Posts tagged with leadership

Science does not have a moral dimension. It is like a knife. If you give it to a surgeon or a murderer, each will use it differently.

Werner von Braun, the greatest rocket scientist ever

cf, this

 
  • WP on WvB:

…von Braun was the central figure in the Nazis’ rocket development program, responsible for the design and realization of the V-2 combat rocket…. After the war, … taken to the United States…. Von Braun worked on the ... intermediate range ballistic missile (IRBM) program… … direct[ed] the …Marshall Space Flight Center … chief architect of the Saturn V launch vehicle, the superbooster that propelled the Apollo spacecraft to the Moon.

 

UPDATE: I guess my own (ironic) interpretation of this statement is not as obvious as I’d hoped. Subtlety is maybe not the best for quick-glance-react-reblog medium such as tumblr. My reactions are:

  1. Of course someone who used science for evil would say that science has no moral dimension. Rockets are a great example of science with primarily military applications, although perhaps (argues the casuist) someday Amazon will deliver goods to our houses with rocket-based technology!
  2. Pretending you aren’t responsible for how your research is used is immature.

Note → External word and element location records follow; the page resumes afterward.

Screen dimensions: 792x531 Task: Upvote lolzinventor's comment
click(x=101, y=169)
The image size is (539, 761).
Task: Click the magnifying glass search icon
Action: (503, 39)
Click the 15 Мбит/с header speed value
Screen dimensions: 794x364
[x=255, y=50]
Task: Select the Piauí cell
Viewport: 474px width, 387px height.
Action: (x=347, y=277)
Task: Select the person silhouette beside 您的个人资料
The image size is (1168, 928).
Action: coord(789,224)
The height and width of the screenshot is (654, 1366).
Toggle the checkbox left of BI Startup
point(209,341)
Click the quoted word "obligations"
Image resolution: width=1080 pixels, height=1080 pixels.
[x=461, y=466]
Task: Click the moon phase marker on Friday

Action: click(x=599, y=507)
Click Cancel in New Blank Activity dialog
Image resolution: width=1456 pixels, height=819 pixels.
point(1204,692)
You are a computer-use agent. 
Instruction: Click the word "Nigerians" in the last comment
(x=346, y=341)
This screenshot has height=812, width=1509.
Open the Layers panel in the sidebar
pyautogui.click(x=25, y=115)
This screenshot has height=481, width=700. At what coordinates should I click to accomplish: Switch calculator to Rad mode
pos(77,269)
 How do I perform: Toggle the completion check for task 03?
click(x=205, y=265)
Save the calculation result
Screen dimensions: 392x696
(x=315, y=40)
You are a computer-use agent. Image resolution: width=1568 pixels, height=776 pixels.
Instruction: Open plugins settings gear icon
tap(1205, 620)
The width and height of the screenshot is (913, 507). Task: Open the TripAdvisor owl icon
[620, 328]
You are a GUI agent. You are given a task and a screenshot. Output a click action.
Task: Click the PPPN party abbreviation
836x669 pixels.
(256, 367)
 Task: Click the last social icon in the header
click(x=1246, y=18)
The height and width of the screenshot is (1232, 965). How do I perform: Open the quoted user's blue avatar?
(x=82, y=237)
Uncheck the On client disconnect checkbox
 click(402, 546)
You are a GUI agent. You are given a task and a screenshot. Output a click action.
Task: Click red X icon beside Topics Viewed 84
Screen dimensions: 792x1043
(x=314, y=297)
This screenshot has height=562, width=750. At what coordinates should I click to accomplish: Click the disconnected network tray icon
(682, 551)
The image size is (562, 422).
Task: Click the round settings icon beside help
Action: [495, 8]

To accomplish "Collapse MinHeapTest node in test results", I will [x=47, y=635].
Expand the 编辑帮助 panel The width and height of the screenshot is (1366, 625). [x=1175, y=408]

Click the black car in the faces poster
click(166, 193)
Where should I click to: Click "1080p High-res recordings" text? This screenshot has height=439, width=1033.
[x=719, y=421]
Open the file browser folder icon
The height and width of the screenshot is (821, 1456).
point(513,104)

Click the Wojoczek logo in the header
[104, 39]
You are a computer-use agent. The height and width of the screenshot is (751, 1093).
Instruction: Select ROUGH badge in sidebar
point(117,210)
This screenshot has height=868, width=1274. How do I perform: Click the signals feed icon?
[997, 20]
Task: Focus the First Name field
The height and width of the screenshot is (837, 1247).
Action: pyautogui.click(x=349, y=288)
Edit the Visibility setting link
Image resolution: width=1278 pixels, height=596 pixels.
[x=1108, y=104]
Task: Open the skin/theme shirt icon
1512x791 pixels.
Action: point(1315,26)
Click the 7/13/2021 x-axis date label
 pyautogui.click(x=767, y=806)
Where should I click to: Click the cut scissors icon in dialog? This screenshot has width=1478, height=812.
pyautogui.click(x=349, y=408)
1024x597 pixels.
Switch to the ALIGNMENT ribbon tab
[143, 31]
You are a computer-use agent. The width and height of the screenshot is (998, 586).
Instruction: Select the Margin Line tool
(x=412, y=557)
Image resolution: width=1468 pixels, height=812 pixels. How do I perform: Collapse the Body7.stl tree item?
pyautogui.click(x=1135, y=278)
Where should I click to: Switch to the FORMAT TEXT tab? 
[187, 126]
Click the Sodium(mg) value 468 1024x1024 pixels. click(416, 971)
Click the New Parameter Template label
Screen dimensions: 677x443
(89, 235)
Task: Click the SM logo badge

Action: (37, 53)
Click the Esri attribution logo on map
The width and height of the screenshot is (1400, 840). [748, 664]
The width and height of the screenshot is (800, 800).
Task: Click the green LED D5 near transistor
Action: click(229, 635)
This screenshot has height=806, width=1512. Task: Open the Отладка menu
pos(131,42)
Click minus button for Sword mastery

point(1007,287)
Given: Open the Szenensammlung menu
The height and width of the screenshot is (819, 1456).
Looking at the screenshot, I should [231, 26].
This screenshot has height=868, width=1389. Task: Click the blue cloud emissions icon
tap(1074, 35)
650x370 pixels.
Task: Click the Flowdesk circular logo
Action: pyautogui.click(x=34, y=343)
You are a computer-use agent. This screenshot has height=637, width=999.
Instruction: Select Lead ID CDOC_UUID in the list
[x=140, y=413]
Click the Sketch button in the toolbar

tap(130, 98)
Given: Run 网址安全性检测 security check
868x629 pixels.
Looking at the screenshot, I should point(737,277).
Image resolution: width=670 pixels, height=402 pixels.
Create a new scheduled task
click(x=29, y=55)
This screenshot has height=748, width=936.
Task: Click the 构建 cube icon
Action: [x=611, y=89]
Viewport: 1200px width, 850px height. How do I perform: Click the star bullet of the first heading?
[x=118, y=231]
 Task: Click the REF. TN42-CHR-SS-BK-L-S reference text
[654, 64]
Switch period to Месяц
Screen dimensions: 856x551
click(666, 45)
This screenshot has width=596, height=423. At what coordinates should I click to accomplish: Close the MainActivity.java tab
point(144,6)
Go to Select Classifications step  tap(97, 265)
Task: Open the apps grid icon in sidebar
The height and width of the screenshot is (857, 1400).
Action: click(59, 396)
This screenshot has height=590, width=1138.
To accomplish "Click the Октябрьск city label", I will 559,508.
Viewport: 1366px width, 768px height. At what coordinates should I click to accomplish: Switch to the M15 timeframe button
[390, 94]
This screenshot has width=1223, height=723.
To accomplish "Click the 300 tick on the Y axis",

    We can of course differentiate {a} people who couldn’t have known their research would be used for violent purposes, {b} people whose research is “for” peaceful purposes (such as communications) but can be used by military, {c} only when combined with other research, can the products of your work be put to violent ends, and {d} somehow there’s no way military could possibly do violence with this (such as social-psychology research perhaps).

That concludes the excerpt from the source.